Heap = で表示されるアドレスは sbrk(0)
が返す値であり、ヒープ領域の末尾です。ヒープが消費されるにつれて、この値は大きくなっていきます。
上記の出力結果は、今開発しているプログラムのメモリ消費量を調べたものです。loop()
から showMemoryUsage()
にいたる途中で、String
型の関数引数に対し 700 バイト超の文字列を渡す場面があります。そのためヒープ領域が大量に消費されていると推測されます。String
の代わりに const char *
を使うようにしたところ、次のような結果に変わりました。
SP = 0x20087BB4, Consumption = 0x430 (1072)
Heap = 0x20071434, Consumption = 0x0 (0)
String
の管理用変数群の分だけスタックが 16 バイトだけ小さくなりました。また、文字列を置くための領域が不要になったためヒープが 3016 バイトも削減されました。とても大きな改善だと思います。String
を使うバージョンでは RAM が 2KB しかない Arduino Uno では動かせませんが、新しいバージョンでは何とか動かせそうです。

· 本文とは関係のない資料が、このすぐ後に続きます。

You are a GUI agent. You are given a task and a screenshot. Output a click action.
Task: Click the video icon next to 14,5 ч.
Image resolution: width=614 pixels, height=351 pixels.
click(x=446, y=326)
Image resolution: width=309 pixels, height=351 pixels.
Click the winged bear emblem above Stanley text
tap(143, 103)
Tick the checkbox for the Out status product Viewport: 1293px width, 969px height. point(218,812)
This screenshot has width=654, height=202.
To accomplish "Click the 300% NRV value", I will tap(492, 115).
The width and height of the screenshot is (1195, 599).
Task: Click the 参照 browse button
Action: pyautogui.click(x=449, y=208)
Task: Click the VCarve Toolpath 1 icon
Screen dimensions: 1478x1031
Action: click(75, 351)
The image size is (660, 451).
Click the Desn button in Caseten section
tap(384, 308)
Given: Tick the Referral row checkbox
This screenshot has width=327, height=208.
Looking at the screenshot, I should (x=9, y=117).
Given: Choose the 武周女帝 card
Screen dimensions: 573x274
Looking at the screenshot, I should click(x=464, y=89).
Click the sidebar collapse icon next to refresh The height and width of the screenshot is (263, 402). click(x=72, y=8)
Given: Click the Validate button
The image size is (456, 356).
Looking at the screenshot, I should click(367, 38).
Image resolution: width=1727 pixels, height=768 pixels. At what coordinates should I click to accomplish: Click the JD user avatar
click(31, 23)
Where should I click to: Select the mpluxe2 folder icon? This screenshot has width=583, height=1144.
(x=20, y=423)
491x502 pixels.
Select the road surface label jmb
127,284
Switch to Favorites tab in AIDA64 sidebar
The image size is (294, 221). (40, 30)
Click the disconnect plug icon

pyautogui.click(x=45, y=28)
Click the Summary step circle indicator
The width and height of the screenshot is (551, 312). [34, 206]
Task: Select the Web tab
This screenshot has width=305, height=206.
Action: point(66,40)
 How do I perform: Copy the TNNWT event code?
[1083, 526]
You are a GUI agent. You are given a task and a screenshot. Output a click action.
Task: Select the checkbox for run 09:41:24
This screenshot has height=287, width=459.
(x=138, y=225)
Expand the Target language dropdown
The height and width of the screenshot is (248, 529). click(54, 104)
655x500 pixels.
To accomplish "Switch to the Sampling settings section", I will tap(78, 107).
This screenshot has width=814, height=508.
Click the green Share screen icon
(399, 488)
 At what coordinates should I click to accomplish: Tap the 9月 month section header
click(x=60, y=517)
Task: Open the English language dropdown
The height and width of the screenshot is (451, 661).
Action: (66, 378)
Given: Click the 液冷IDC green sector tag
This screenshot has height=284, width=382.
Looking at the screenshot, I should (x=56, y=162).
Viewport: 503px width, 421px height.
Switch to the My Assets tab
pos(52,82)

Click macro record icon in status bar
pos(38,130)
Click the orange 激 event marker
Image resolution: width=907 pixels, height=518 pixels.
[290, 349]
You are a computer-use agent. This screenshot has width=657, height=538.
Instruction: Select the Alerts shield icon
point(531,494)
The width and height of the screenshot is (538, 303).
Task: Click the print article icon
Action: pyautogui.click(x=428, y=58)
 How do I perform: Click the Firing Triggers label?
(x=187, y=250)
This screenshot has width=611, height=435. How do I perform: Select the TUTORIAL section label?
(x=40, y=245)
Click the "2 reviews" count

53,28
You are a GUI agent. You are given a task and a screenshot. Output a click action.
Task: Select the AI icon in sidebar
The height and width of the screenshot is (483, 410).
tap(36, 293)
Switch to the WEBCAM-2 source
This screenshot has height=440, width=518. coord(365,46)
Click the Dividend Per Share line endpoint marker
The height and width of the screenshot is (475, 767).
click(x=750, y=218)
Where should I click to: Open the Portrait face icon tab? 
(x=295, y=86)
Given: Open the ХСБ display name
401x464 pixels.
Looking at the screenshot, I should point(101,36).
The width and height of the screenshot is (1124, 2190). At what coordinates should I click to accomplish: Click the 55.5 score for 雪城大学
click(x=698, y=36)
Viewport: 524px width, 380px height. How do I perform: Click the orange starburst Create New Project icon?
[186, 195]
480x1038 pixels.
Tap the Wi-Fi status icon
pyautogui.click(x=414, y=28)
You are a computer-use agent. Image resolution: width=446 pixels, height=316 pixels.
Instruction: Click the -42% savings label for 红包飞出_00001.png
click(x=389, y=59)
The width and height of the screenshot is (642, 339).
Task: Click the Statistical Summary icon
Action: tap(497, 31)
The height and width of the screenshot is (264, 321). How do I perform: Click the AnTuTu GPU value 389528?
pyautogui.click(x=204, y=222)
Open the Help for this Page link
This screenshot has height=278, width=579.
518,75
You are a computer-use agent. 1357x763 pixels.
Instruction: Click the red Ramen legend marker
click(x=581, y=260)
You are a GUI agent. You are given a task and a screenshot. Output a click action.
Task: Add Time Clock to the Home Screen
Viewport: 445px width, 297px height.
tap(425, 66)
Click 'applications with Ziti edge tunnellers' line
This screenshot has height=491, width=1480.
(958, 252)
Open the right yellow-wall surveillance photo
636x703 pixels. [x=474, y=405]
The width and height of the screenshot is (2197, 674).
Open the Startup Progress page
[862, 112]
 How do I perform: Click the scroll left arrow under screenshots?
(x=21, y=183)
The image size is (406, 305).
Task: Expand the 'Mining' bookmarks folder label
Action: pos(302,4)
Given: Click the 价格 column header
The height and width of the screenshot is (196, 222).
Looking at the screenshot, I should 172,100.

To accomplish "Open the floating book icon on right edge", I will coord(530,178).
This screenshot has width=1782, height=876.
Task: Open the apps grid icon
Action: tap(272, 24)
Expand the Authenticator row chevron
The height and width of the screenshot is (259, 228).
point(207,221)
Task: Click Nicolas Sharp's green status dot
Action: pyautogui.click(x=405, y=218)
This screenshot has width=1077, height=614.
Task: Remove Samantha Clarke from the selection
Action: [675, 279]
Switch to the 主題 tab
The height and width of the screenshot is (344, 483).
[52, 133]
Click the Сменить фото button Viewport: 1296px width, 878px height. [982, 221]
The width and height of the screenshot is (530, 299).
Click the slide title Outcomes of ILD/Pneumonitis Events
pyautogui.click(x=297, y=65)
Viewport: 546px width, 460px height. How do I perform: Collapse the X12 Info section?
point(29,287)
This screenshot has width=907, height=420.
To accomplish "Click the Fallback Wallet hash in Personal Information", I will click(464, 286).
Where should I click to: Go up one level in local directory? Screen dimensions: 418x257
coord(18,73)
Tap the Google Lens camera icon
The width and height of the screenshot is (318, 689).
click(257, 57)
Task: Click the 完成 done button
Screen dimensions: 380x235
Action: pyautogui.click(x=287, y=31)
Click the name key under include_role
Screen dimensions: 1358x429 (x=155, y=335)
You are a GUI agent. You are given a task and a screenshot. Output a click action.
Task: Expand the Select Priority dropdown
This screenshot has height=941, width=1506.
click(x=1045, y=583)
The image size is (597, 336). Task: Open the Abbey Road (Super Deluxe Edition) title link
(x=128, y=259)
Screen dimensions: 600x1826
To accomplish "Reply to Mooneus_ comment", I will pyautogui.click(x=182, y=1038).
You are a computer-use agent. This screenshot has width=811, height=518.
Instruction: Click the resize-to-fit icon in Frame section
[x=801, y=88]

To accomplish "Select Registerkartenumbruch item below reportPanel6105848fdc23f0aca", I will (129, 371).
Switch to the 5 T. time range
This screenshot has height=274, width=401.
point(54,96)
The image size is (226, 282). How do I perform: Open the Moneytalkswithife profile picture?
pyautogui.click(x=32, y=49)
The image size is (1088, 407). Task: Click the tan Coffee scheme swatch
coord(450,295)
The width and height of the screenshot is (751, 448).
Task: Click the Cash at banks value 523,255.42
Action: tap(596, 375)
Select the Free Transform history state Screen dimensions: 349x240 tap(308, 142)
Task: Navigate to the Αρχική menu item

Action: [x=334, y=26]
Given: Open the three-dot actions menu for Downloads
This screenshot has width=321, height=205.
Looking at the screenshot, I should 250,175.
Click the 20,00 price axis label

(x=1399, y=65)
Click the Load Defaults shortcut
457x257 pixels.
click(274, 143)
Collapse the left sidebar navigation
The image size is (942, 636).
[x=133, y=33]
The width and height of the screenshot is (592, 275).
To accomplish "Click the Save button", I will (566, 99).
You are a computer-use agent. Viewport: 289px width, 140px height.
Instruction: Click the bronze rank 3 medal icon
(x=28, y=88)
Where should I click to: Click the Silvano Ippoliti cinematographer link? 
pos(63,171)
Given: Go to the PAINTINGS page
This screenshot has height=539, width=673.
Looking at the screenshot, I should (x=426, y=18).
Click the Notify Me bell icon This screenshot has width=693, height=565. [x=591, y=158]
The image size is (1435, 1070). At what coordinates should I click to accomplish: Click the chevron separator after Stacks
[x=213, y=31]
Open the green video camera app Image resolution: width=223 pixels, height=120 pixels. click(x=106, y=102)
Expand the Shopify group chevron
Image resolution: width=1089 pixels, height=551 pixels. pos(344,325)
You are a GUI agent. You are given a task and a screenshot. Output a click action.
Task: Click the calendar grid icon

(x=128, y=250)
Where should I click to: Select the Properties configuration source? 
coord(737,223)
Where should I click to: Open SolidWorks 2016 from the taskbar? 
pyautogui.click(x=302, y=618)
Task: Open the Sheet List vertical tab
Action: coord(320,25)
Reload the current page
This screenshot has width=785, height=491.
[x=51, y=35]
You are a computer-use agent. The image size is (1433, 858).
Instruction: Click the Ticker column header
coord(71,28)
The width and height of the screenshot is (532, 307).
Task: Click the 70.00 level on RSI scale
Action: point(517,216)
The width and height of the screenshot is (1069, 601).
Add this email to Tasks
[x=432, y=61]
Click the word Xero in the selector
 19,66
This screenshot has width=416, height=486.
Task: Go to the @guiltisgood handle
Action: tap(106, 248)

上記の測定プログラムで表示されるのは setup()
から目的の関数までに消費されたスタックとヒープです。setup()
を実行するまでの間に消費された分は考慮されません。
Arduino Due のメモリマップをちょっと調べてみると、どうやら 0x20070000 から 0x20088000 までが RAM のようです1。前半 64KiB が SRAM0、後半 32KiB が SRAM1 だそうです。この情報に基づき、setup()
の中で init_sp
に 0x20088000
を設定すれば、すべてのスタック消費量を取得できるはずです。
ヒープ領域についても考えてみます。0x20071434 というアドレスは何者でしょうか。ヒープ領域は静的データ領域の直後に置かれるはずですので、静的データ領域の大きさを知る必要があります。先ほどのプログラムについて、elf ファイルのセクション構造を確認したところ、次のようになっていました。
Section Headers:
[Nr] Name Type Addr Off Size ES Flg Lk Inf Al
《中略》
[ 3] .relocate REL 20070000 018000 0008d8 08 WAX 0 0 8
[ 4] .bss NOBITS 200708d8 0188d8 000b60 00 WA 0 0 4
.bss が静的データ領域のことです。0x200708d8 から始まる 0xb60 バイトの領域ということは、それらを足せば終了アドレスは 0x20071438 と求まります。
0x20071438 はまさに showMemoryUsage()
が表示したヒープ領域の末尾のアドレスと一致します。すなわち、setup()
に到達するまでに一切ヒープが使われないか、使われていたとしても setup()
に到達するまでにすべて解放されるということが分かりました。